-------- RECORDS FOR THE EXERCISE --------

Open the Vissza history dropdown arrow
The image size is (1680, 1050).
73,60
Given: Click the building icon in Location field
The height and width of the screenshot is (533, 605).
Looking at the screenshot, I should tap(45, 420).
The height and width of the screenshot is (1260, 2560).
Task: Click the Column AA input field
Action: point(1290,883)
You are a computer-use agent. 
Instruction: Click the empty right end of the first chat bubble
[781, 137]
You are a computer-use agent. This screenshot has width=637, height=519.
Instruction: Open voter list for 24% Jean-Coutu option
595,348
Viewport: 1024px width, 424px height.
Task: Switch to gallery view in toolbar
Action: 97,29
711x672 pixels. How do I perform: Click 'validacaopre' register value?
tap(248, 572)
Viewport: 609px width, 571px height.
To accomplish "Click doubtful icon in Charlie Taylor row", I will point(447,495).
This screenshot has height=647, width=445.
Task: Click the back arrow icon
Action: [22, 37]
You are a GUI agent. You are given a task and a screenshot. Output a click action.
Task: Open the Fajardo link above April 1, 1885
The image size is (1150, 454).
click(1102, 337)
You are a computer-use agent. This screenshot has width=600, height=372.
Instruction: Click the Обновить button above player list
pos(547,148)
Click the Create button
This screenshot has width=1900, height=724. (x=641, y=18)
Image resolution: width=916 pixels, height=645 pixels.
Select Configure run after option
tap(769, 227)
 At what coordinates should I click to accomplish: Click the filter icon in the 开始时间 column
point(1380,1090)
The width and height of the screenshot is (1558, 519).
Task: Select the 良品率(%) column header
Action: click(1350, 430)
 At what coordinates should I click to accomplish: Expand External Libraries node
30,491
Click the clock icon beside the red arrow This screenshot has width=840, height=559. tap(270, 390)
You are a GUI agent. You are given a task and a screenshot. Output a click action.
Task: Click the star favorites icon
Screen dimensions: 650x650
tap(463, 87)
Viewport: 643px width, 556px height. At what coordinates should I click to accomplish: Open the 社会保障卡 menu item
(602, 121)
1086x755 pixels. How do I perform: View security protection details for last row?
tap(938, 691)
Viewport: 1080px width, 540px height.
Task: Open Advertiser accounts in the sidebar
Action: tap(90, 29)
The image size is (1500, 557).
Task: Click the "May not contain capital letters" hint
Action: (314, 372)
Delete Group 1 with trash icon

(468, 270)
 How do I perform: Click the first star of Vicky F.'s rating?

--------

WORK TO BE COMPLETED:
What lines in the listing contain "agent"? Copy them all.

SOLUTION:
You are a computer-use agent. 
You are a computer-use agent. This screenshot has width=637, height=519.
You are a GUI agent. You are given a task and a screenshot. Output a click action.
You are a computer-use agent. This screenshot has width=600, height=372.
You are a GUI agent. You are given a task and a screenshot. Output a click action.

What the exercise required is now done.